PATTERN Cited by 1 source

All-layer ensemble decoding¶

Pattern¶

At the LLM decoding step, apply the transformer's final projection matrix (LM-head) to every layer's hidden state — not just the final layer's — obtaining one vocabulary distribution per layer. Combine the per-layer distributions (weighted average, contrast, or another ensemble rule) into a single decoding distribution, then sample the next token from that. No new parameters, no fine-tuning, no retrieval — purely a modified decoding function (Source: sources/2025-09-17-google-sled-making-llms-more-accurate-by-using-all-of-their-layers).

When to apply¶

The model exhibits "popular but wrong" hallucinations. The correct answer is known to the model but gets out-weighted at the final layer by training-data-frequent alternatives (LLM hallucination — Vancouver instead of Victoria, "A × B = C" instead of the discount- preserving "A × B ×").
You have open weights and intermediate hidden states.

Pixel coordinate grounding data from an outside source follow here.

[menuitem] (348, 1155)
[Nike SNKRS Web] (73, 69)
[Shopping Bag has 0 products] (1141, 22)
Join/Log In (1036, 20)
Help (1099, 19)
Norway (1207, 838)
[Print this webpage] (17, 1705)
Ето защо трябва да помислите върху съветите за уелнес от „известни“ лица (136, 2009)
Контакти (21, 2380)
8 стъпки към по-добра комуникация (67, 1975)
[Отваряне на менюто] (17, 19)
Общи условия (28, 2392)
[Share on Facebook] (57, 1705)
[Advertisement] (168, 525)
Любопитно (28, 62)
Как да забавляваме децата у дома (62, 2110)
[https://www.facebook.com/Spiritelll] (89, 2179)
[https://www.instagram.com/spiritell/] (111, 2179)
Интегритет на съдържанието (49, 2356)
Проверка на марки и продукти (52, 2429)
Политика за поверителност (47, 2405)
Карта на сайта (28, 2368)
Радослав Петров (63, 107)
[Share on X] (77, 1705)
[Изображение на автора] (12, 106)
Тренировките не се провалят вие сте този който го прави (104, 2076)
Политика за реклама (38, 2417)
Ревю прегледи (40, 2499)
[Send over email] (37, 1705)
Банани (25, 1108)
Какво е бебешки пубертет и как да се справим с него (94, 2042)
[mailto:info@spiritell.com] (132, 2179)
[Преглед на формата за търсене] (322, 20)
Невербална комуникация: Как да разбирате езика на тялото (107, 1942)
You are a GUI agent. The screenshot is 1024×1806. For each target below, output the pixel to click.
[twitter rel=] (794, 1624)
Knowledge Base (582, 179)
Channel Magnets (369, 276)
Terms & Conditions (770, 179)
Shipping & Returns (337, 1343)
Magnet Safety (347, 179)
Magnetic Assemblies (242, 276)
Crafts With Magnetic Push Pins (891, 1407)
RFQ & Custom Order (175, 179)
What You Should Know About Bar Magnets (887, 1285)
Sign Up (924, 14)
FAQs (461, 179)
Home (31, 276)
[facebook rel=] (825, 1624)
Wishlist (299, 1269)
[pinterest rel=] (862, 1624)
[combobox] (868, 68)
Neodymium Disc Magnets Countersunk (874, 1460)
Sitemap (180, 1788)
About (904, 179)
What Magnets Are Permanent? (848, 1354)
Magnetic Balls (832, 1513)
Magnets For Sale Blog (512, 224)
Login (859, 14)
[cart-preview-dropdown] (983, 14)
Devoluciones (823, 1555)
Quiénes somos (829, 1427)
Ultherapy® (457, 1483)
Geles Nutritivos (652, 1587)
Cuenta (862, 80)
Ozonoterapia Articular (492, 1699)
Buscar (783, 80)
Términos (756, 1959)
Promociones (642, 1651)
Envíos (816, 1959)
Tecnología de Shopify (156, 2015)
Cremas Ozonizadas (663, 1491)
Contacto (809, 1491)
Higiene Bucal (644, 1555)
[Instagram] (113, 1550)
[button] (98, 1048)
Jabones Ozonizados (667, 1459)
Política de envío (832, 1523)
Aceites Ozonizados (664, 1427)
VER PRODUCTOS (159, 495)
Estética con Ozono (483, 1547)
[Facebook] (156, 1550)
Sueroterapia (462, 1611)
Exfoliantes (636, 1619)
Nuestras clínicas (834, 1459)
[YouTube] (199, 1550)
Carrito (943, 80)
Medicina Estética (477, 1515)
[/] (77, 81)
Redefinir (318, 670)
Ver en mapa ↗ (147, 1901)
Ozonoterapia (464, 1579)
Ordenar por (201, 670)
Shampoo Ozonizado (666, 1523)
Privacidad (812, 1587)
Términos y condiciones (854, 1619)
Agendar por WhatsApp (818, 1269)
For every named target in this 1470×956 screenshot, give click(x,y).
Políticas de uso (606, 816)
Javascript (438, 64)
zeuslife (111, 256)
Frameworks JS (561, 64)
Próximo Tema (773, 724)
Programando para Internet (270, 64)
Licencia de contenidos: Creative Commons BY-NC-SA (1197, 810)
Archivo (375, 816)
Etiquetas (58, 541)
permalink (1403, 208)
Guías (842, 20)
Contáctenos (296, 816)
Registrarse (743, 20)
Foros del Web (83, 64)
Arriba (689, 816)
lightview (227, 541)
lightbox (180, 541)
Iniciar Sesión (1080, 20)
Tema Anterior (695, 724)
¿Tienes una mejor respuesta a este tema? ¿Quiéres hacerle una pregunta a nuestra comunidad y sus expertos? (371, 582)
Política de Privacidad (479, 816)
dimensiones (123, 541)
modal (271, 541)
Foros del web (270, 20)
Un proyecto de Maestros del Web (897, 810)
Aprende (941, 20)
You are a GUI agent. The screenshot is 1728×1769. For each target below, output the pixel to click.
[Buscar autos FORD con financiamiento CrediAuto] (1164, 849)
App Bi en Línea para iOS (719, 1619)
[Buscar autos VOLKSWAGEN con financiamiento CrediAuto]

The pattern requires access to every layer's hidden state and to the LM-head matrix. API-only / closed-weights models can't use it.
You want factuality without retraining. The pattern is training-free; it costs only the extra per-layer LM-head projections at decode time (~4% for SLED vs DoLa; the blog doesn't publish vs-base overhead).
You want composability. Because the pattern modifies only the decoding function, it stacks with other decoding-time interventions (temperature, top-p, other factuality decoders, and in principle speculative decoding).

When NOT to apply¶

Hallucinations driven by corpus gaps. If the model genuinely doesn't know, no amount of layer mixing produces correct output — RAG or fine-tuning is the right lever.
Latency-sensitive single-token serving where even 4% decode-step overhead matters (interactive chat typing-sound feedback, streaming TTS pipelines with tight deadlines).
Throughput-sensitive serving at very large vocab_size where allocating L × vocab_size per-layer distributions per step is memory-prohibitive. Blog doesn't quantify the memory cost; worth measuring.
Closed-weights models. Pattern needs intermediate-layer access.

Canonical instances¶

SLED (Google Research, NeurIPS 2024) — weighted-average across all layer distributions. "Giving more importance to some layers than others." Generalises DoLa from pairwise-contrast to full-ensemble. Up to +16 percentage points accuracy vs base / DoLa on "two challenging datasets", ~4% decoding-time overhead vs DoLa, validated on Gemma 3 / GPT-OSS / Mistral (IT + base).
DoLa (2023, pre-SLED SOTA) — pairwise-contrast between one mature layer and one premature layer. A degenerate two-layer case of the all-layer ensemble family.

Both instances share:

Reuse of the final projection matrix on intermediate hidden states → no new parameters.
Training-free → frozen weights.
Composable with each other and with other decoding-time interventions.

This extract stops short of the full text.